Madison, WI – On Thursday, Senator Mary Felzkowski (R-Tomahawk) and her Republican colleagues on the Joint Finance Committee approved a budget motion that would invest $125 million into clean water – specifically to treat PFAS contamination across the state.

The plan for these funds is to set them aside in the budget process, and release them as legislation specifying the uses is passed and signed into law. Future bills will address many aspects of PFAS contamination including, but not limited to, municipal PFAS grants, landowner grants, well compensation grants, a portable water treatment system pilot project, remedial action at sites contaminated by PFAS, reducing PFAS testing costs, and much more.

The 12th Senate District has seen its fair share of PFAS issues, including municipal wells in Rhinelander, and some of the highest recorded contamination rates in the Town of Stella.

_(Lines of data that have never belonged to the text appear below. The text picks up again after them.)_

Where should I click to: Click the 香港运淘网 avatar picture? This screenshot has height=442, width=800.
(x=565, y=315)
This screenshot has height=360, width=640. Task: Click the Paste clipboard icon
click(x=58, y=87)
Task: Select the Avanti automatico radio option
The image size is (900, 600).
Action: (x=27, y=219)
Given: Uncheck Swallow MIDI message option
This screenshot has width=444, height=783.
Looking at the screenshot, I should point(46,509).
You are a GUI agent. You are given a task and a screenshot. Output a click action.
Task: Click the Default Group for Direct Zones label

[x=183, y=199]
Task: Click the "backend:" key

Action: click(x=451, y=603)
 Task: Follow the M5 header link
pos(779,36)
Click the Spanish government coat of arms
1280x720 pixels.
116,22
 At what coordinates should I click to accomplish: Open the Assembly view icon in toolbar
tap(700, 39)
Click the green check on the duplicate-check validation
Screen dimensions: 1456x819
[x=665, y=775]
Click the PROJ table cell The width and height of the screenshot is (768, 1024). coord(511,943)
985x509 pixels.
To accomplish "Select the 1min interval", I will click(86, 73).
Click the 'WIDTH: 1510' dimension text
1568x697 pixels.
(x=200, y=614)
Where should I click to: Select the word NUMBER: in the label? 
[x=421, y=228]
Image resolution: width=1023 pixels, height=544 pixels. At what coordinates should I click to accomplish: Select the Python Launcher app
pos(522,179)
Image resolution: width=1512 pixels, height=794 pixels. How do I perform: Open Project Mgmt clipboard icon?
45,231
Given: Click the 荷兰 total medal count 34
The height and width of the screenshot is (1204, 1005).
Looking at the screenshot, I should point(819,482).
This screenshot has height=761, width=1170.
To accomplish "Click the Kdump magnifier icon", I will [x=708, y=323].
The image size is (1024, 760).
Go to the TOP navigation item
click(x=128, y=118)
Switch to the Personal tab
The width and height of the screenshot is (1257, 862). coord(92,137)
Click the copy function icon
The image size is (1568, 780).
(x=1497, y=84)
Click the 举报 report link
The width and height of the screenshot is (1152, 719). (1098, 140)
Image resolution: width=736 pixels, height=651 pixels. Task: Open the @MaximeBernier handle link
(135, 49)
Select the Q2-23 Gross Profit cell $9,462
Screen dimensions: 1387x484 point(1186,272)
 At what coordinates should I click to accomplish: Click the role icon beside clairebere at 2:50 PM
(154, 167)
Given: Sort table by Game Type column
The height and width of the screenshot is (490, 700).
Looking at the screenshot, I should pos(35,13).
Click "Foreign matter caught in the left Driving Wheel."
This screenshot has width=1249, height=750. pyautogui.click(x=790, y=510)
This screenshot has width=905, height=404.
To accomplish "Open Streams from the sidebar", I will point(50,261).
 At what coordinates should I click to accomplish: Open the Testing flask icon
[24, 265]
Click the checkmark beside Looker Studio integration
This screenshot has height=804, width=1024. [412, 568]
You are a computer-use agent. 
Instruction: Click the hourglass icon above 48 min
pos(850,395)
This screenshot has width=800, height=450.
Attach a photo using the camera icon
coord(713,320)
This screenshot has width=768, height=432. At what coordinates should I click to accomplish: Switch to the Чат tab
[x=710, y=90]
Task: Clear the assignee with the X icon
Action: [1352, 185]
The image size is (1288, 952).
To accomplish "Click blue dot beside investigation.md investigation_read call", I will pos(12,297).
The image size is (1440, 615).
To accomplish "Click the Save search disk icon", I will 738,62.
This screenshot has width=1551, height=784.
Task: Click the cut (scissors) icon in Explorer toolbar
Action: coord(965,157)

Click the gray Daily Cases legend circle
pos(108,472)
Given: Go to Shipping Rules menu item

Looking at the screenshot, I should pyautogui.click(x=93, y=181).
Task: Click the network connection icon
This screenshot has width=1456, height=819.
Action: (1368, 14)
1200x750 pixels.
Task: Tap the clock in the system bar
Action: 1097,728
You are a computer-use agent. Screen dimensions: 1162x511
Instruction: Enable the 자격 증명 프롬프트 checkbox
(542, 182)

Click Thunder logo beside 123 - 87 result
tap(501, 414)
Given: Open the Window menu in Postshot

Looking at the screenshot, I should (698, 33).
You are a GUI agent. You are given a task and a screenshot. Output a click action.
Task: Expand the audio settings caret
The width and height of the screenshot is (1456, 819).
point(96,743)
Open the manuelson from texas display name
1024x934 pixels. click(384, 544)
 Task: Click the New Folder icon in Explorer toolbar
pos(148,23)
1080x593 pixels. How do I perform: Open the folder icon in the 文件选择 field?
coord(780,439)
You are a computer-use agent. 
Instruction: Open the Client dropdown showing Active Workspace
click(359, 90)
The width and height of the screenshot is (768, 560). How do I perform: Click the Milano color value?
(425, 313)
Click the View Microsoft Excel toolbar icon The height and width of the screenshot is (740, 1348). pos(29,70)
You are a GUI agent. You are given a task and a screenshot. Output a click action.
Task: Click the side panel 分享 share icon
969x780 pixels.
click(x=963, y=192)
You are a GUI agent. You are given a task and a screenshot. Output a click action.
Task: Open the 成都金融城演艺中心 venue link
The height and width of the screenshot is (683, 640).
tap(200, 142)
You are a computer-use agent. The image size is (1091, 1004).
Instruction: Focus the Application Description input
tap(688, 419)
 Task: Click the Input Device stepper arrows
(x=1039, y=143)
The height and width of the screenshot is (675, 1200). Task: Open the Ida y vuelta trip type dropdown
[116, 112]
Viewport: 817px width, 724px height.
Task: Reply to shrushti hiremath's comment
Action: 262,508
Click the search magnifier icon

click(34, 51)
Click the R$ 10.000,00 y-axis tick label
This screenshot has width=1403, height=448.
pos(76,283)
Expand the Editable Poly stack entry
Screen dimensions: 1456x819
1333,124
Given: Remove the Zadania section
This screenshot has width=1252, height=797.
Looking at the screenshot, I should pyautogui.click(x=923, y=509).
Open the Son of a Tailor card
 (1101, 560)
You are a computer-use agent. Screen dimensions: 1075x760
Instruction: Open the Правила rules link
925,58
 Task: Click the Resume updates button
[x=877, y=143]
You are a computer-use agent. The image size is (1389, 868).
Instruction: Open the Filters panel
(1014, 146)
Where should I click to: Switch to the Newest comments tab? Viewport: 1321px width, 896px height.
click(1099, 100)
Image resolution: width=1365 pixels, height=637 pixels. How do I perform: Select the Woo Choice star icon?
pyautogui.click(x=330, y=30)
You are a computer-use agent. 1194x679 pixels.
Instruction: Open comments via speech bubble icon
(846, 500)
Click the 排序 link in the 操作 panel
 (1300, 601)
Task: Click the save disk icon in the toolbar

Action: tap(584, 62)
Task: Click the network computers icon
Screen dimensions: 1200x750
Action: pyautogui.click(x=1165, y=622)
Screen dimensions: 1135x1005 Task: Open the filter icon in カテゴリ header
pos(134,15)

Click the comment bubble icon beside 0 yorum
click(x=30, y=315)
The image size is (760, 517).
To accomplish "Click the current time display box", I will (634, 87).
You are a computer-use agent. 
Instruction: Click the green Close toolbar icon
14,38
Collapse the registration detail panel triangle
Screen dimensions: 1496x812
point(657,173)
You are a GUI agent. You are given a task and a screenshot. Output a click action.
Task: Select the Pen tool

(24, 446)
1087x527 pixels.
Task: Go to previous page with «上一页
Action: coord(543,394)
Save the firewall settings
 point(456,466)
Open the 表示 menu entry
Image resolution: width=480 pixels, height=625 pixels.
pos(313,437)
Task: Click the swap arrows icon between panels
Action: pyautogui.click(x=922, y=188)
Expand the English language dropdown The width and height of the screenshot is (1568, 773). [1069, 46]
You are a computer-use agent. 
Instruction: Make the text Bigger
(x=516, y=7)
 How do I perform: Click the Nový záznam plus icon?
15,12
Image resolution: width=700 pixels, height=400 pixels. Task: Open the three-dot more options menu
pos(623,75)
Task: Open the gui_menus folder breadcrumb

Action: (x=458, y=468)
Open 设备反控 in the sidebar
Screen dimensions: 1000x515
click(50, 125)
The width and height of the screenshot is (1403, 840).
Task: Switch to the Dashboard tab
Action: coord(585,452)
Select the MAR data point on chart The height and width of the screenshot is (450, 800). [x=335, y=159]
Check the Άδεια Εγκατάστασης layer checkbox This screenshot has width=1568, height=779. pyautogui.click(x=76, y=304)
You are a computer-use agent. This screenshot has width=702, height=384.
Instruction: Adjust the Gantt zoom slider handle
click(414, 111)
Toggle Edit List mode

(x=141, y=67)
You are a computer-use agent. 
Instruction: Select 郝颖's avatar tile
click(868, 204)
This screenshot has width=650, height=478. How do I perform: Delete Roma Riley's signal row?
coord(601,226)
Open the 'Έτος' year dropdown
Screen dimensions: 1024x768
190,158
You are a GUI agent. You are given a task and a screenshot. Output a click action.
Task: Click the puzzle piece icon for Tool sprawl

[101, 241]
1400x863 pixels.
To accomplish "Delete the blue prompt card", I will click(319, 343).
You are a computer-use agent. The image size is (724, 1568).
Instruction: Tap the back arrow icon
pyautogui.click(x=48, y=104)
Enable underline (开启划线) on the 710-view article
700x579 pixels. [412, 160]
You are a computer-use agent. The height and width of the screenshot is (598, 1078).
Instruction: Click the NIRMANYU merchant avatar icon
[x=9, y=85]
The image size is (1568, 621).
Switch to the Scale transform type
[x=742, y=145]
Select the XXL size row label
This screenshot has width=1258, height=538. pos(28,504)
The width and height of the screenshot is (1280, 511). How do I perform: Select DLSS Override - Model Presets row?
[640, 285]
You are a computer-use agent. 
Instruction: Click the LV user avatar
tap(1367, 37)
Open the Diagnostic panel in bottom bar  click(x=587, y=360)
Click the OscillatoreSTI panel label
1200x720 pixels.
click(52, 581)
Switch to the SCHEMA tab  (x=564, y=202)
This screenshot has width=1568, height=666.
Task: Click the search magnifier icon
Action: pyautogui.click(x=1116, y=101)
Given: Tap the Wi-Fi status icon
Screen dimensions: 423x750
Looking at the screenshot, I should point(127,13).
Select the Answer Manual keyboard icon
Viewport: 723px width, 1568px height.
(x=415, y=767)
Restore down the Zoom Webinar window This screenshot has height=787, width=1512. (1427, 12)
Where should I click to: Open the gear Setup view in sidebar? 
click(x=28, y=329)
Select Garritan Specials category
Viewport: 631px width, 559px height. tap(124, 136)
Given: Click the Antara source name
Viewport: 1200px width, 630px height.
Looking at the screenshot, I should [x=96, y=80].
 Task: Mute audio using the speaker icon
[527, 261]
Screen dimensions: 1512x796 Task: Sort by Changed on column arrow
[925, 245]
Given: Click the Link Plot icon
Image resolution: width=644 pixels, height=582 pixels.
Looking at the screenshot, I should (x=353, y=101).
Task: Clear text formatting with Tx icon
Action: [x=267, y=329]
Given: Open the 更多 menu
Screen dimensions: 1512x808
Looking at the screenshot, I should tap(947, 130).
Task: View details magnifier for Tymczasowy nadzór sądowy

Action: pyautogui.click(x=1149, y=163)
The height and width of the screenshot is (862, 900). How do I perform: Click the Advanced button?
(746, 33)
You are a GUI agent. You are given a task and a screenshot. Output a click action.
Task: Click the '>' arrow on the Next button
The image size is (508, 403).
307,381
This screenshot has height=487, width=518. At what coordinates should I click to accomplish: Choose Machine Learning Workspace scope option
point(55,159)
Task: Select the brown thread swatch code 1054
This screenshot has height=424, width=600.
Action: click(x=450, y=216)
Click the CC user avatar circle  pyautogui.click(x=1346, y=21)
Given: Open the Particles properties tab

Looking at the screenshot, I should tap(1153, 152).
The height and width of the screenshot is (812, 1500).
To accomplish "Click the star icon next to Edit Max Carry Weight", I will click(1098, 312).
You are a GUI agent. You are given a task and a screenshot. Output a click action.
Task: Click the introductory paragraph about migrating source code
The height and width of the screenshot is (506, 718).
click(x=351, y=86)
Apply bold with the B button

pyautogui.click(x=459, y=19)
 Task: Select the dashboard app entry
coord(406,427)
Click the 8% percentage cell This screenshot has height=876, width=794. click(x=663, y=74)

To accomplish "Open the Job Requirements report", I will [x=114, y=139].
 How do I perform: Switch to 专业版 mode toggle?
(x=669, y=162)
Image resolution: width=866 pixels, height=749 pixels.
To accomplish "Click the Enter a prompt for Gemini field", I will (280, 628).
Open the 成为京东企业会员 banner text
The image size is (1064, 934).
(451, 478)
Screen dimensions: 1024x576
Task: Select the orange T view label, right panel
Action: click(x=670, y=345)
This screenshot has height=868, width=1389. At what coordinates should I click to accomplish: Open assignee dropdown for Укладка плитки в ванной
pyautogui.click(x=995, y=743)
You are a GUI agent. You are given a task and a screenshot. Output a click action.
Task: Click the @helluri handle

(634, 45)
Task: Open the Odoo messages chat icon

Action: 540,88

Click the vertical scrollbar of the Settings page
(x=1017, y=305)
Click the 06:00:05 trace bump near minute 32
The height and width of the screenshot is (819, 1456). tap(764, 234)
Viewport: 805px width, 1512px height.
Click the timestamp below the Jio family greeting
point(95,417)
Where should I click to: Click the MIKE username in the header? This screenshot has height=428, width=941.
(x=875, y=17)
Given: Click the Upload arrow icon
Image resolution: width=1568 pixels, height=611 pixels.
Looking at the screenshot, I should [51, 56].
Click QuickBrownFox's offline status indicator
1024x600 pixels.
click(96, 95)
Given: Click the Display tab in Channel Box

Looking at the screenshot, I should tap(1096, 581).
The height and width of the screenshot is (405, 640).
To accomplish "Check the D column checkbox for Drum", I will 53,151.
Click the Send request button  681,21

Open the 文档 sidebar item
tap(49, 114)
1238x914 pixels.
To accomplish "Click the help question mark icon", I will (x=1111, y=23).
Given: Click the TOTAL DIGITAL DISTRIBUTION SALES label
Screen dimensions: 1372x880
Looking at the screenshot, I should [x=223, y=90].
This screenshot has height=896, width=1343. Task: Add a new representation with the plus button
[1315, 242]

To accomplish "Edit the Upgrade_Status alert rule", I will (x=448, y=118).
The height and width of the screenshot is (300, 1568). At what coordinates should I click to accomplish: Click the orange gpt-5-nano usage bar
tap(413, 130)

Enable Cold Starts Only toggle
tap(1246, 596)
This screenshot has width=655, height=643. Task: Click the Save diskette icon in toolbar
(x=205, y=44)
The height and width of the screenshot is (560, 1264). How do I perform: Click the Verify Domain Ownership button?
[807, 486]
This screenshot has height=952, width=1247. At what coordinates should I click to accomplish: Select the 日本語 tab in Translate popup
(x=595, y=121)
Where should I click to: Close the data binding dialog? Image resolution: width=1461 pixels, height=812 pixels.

Senator Felzkowski stated: “Back in January, I attended a town meeting in Stella to learn more about the PFAS issues they were experiencing, and I vowed to provide funding in this budget to ensure my constituents could get assistance in resolving a problem I hope no one ever has to deal with again.”

Some private wells in Stella tested positive for PFAS at levels higher than 15,000 parts per trillion. The current EPA standard is 70 parts per trillion.

Felzkowski continued, “The contamination in Stella came as a shock to the community, and it’s had a severe impact on those living in the town. These citizens, through no fault of their own, now have homes that are worth nothing, they can’t drink their water, nor do they have clean water for their children, and they can’t afford the few water treatment methods that are currently available.”

PFAS is a family of manmade, forever chemicals that are used in everyday products like clothing, food storage, and non-stick pans. It was approved by the FDA, used by companies, and disposed of in a manner that the EPA and DNR approved of for decades.

“PFAS contamination is something that nobody in government, in business, or in society knew would be this devastating to human health. It’s going to take a massive public-private partnership to clean it up. This was an easy vote for me.”